▸ **FRAGMENTO DEL DOCUMENTO**:
==========
Cuando triunfó la Revolución en 1959 el edificio cultural que fue Orígenes tuvo que enfrentar nuevas coordenadas vitales, y demostrar frente a ellas que no estaba hecho de palabras, de puro texto: el corazón moral –no moralista--, de Orígenes, lo conectó con el proceso revolucionario. Cintio fue –de la mano de Fina, su maestra y su discípula--, un cristiano consecuente, que entendió y asumió con sencillez la explicación martiana: ser cristiano es ser como Cristo. “Ser como” es tratar de ser, es tener un referente: ser como Martí, como el Che.
Como ocurre con los hombres verdaderamente consecuentes –así sucedió con Jesús, con Martí, con el Che--, Cintio fue amado y fue odiado. No dejó de ser católico cuando una Iglesia soberbia se alió a la contrarrevolución, y la Revolución, demasiado joven e inexperta, no pudo diferenciar entre la Institución y sus fieles. No dejó de ser revolucionario –de nacer y de crecer como revolucionario, junto a la mayoría de los cubanos adultos, para quienes la Revolución fue una sorpresa--, cuando la Revolución, entregada al frenesí de las transformaciones, no reparaba en las individualidades, ni cuando aquellos que construían una falsa consecuencia –y que pasaron con inesperada rapidez del monasterio al burdel, haciéndose enemigos acérrimos de la Revolución--, lo aislaron como si fuese un enemigo. Cintio siempre fue Cintio. Ese sol del mundo moral (1975) estaba potencialmente contenido en Lo cubano en la poesía (1958). Es el mismo libro, escrito desde la atalaya de una Revolución.
==========
▸ **INFORMACIÓN REGISTRADA**:
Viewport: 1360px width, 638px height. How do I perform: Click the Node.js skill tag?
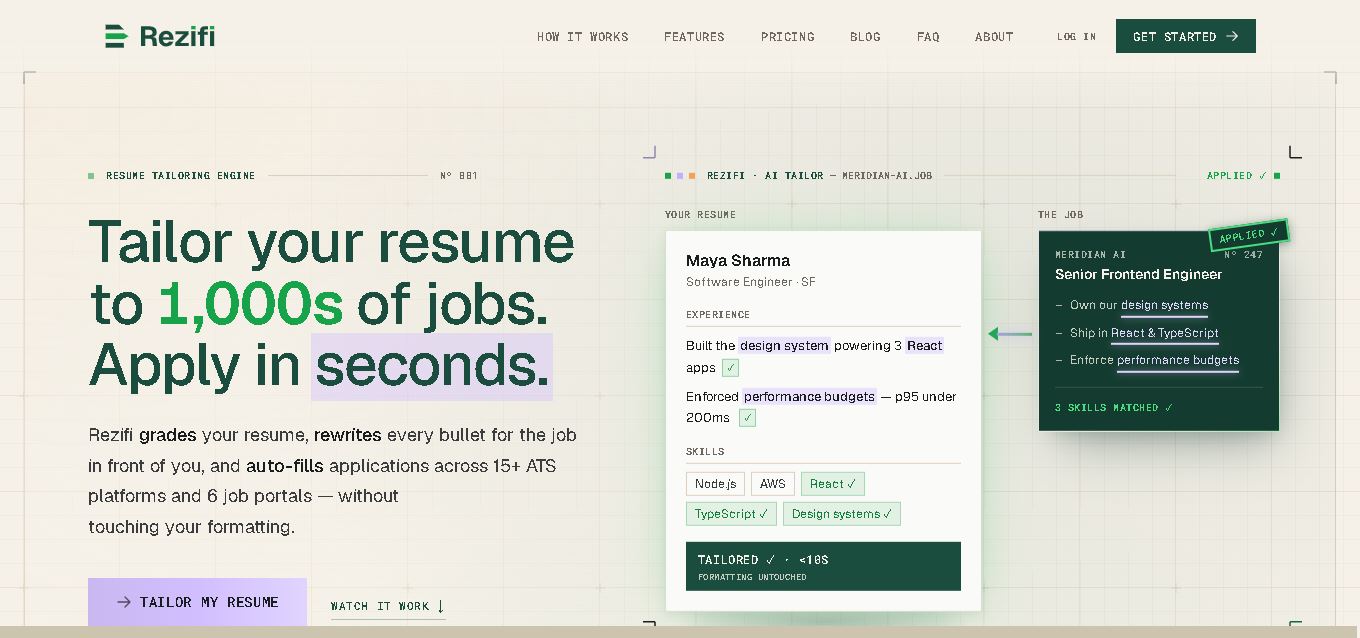(x=716, y=484)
==========
▸ **TAREAS**:
• a. Responde estas preguntas con datos del fragmento sobre Cintio y Orígenes, marcando cada respuesta igual que su pregunta:
(i) ¿En qué año triunfó la Revolución?
(ii) ¿Qué explicación martiana entendió y asumió Cintio?
(iii) ¿En qué año se publicó Lo cubano en la poesía?
• b. Prosigue el fragmento sobre Cintio y Orígenes a partir de su última oración.

▸ **TUS RESPUESTAS**:
• a.
(i) En 1959.
(ii) Que ser cristiano es ser como Cristo.
(iii) En 1958.

• b.
No dejó de ser un católico revolucionario cuando los nuevos falsos consecuentes lo llamaron, cuando quisieron cobijarse en su espléndido universo cultural para sentirse a salvo de compromisos. Ni siquiera intentó vengarse de sus antiguos censores. Cintio saltaba siempre sobre el odio mundano. Por eso lo odiaron. He contado mi encuentro fortuito en el vedadiense parque de la calle H con uno de sus más fieros detractores. Yo acompañaba a un amigo suyo, y él no me conocía. Era el año 1994 y se preparaba un gran evento homenaje por el cincuentenario de la revista que dio nombre al grupo origenista. Con desfachatez, con insolencia, el joven detractor explicó a mi acompañante que “ellos”, los nuevos dioses, acabarían con Cintio, lo destruirían. No ofreció explicaciones literarias o filosóficas, sino políticas. Se sentían defraudados porque Cintio había deshecho el intento de rescatar la vieja publicación como estandarte de un falso apoliticismo.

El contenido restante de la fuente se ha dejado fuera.